- _DESCRIPTION OF THE TASK_: Stop after the line with "AC na Poznań Motor Show 2026 (338, 916)"; until then, please copy every line of the records word for word from the first.

(Stored items)
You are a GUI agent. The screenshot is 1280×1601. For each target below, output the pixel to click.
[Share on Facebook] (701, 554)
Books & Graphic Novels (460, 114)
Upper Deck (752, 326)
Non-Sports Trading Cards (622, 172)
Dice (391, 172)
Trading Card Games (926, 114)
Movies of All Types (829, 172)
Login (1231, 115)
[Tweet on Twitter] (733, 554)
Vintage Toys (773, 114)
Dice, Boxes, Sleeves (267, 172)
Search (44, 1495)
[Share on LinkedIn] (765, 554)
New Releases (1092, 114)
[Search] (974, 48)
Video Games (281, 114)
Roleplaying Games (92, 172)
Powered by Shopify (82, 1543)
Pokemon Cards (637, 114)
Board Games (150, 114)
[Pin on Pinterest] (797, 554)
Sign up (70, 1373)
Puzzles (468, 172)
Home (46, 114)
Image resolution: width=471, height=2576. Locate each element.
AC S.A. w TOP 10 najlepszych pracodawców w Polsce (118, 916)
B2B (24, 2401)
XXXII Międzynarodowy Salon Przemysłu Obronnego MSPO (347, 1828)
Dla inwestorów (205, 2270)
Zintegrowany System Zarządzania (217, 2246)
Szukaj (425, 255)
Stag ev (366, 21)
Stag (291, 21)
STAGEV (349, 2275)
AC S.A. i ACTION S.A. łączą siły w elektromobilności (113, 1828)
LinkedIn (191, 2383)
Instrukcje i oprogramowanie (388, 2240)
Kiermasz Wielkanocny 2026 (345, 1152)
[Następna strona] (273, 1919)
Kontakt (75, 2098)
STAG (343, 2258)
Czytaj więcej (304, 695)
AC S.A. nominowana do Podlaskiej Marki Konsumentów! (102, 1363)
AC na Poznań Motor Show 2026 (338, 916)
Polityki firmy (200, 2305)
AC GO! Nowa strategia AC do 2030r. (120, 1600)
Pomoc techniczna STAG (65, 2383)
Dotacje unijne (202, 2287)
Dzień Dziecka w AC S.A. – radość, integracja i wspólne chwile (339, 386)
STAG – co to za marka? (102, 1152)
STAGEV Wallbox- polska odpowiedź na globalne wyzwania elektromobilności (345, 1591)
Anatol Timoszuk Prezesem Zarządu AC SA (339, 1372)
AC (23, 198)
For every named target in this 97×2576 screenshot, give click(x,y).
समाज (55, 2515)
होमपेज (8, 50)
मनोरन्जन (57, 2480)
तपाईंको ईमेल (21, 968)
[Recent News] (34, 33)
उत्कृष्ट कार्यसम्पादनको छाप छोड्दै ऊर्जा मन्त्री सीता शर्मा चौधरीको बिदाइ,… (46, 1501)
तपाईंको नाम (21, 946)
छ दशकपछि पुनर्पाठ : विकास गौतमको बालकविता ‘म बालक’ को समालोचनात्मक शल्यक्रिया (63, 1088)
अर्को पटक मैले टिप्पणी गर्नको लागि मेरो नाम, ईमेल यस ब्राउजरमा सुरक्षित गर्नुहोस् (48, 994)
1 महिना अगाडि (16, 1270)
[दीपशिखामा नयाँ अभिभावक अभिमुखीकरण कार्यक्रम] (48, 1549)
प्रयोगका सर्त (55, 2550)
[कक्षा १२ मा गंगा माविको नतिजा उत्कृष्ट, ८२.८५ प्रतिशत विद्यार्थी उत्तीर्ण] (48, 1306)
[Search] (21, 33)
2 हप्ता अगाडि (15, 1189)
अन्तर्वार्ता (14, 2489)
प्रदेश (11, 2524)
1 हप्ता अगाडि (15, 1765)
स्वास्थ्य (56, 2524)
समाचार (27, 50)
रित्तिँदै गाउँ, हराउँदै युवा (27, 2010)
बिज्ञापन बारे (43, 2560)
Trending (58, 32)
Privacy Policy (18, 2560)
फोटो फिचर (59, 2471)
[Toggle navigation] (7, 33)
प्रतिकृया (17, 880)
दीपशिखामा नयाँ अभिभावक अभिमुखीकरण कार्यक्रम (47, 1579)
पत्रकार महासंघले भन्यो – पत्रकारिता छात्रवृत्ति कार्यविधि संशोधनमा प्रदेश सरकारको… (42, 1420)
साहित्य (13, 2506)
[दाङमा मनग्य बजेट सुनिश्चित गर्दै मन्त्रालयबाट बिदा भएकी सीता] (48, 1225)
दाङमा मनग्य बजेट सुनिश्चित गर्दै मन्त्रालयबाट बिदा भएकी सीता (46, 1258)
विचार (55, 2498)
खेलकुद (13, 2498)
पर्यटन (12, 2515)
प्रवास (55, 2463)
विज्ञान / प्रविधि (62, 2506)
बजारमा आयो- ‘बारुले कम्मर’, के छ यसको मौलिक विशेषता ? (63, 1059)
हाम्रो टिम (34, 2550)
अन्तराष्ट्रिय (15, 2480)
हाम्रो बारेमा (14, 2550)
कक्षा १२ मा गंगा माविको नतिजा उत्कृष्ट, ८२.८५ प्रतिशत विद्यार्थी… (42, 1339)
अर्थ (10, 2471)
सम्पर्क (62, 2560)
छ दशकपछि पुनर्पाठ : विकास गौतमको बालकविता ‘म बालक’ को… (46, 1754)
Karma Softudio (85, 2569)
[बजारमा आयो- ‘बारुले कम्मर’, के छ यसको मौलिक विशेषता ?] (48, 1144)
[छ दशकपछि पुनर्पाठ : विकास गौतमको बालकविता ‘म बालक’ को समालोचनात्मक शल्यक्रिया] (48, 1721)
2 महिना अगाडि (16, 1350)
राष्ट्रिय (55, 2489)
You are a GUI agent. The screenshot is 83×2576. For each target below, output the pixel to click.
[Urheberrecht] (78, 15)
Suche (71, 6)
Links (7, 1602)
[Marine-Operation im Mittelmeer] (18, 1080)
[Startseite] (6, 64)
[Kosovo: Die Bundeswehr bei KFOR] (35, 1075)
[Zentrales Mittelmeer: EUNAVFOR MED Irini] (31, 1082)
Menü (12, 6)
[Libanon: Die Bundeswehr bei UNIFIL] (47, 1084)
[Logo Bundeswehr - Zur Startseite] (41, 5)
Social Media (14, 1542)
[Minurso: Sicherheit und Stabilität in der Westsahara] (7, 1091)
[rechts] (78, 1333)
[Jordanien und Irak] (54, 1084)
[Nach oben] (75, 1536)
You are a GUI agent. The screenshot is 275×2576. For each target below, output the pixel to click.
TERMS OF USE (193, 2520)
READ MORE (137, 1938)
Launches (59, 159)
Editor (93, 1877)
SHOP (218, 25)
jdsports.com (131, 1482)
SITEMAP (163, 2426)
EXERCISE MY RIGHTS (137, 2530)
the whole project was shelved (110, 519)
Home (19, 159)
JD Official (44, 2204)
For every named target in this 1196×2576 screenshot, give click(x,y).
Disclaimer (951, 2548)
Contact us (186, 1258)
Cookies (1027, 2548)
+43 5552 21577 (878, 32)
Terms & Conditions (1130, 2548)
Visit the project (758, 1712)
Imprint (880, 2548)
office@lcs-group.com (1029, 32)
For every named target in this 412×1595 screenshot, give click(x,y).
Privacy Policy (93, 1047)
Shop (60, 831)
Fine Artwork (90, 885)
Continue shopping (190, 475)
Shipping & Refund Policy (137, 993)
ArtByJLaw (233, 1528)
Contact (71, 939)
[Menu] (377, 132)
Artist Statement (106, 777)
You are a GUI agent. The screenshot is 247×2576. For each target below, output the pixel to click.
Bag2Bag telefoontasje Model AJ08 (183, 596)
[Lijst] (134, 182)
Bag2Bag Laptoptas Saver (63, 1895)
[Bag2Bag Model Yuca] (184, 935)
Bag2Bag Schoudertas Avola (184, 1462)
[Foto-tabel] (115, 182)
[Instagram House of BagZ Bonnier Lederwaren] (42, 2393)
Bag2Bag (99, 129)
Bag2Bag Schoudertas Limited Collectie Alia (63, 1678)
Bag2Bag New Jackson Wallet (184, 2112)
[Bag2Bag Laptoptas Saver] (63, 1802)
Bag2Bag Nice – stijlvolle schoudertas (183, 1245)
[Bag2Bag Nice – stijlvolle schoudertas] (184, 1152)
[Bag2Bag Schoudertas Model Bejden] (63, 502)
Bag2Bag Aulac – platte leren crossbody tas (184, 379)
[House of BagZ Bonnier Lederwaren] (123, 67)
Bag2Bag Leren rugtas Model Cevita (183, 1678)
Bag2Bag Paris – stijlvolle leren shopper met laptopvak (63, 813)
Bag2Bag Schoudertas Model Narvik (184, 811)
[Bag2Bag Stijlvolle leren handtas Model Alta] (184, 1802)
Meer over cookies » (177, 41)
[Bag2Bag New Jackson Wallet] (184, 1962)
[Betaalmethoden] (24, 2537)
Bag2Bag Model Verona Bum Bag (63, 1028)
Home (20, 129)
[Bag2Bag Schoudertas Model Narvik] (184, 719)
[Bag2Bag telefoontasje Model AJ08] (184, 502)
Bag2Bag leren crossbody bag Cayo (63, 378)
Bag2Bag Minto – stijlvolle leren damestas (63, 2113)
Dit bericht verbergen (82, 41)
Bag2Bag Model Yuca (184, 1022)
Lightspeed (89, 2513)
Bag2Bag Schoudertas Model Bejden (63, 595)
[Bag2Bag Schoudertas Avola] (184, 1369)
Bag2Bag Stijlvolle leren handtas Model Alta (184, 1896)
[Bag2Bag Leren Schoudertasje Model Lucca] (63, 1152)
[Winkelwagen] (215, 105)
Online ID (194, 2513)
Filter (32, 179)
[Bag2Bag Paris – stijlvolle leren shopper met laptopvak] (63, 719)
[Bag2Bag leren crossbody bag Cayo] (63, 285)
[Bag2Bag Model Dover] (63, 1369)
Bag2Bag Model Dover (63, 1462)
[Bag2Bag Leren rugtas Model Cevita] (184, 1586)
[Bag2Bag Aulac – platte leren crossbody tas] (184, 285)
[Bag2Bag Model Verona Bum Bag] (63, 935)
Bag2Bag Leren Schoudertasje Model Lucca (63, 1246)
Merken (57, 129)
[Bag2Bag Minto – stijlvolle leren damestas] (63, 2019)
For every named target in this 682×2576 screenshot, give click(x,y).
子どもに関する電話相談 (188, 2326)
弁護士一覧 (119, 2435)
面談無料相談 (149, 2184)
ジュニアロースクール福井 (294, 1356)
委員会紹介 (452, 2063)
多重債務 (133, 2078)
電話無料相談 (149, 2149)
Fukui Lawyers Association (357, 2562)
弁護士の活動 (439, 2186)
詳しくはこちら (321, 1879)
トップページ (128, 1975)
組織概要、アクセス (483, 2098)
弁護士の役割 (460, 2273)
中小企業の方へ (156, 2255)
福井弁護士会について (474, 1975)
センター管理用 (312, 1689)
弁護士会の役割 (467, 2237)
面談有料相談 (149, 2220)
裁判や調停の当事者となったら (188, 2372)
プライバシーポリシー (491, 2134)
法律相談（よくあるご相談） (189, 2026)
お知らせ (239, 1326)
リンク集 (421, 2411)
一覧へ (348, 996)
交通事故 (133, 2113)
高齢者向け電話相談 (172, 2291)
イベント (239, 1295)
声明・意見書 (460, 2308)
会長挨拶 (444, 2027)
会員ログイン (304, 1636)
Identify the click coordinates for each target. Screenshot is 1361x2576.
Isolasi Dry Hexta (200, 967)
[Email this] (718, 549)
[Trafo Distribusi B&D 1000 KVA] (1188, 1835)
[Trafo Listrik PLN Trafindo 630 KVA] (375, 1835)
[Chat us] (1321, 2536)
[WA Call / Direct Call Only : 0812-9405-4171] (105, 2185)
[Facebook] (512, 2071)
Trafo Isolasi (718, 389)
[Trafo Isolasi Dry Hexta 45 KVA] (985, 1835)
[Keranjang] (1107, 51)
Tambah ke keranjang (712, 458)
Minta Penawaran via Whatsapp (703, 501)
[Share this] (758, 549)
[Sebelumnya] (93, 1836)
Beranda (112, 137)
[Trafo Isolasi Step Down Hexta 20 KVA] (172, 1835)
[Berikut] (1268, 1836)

- _EXPECTED ANSWER_:
You are a GUI agent. The screenshot is 1280×1601. For each target below, output the pixel to click.
[Share on Facebook] (701, 554)
Books & Graphic Novels (460, 114)
Upper Deck (752, 326)
Non-Sports Trading Cards (622, 172)
Dice (391, 172)
Trading Card Games (926, 114)
Movies of All Types (829, 172)
Login (1231, 115)
[Tweet on Twitter] (733, 554)
Vintage Toys (773, 114)
Dice, Boxes, Sleeves (267, 172)
Search (44, 1495)
[Share on LinkedIn] (765, 554)
New Releases (1092, 114)
[Search] (974, 48)
Video Games (281, 114)
Roleplaying Games (92, 172)
Powered by Shopify (82, 1543)
Pokemon Cards (637, 114)
Board Games (150, 114)
[Pin on Pinterest] (797, 554)
Sign up (70, 1373)
Puzzles (468, 172)
Home (46, 114)
Image resolution: width=471, height=2576. Locate each element.
AC S.A. w TOP 10 najlepszych pracodawców w Polsce (118, 916)
B2B (24, 2401)
XXXII Międzynarodowy Salon Przemysłu Obronnego MSPO (347, 1828)
Dla inwestorów (205, 2270)
Zintegrowany System Zarządzania (217, 2246)
Szukaj (425, 255)
Stag ev (366, 21)
Stag (291, 21)
STAGEV (349, 2275)
AC S.A. i ACTION S.A. łączą siły w elektromobilności (113, 1828)
LinkedIn (191, 2383)
Instrukcje i oprogramowanie (388, 2240)
Kiermasz Wielkanocny 2026 (345, 1152)
[Następna strona] (273, 1919)
Kontakt (75, 2098)
STAG (343, 2258)
Czytaj więcej (304, 695)
AC S.A. nominowana do Podlaskiej Marki Konsumentów! (102, 1363)
AC na Poznań Motor Show 2026 (338, 916)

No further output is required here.